*Your task*:
Work through the entries below and report how many lines include "each". The number alone is the answer.

*Data for this task*:

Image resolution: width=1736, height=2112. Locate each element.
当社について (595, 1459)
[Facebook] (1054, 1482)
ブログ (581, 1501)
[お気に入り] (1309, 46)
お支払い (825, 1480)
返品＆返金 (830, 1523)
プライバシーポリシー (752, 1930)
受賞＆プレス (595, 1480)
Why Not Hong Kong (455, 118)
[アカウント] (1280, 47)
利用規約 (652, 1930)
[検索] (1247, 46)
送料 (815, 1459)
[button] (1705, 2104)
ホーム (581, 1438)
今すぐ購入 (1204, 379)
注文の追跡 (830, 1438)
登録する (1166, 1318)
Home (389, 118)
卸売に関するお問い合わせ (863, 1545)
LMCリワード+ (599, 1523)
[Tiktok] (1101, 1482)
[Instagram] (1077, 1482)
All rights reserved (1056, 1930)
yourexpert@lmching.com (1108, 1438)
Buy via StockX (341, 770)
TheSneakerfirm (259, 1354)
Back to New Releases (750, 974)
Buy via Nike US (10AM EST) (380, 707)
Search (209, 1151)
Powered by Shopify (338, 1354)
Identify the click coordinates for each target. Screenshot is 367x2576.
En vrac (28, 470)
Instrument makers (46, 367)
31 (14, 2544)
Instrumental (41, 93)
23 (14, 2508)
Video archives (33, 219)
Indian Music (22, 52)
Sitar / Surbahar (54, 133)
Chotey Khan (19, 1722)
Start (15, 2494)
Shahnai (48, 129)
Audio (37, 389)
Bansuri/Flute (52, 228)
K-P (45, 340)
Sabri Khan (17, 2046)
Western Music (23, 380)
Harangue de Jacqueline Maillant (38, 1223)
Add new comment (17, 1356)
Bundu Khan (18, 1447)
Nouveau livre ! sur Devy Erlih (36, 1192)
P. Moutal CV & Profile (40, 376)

*Your response*:
2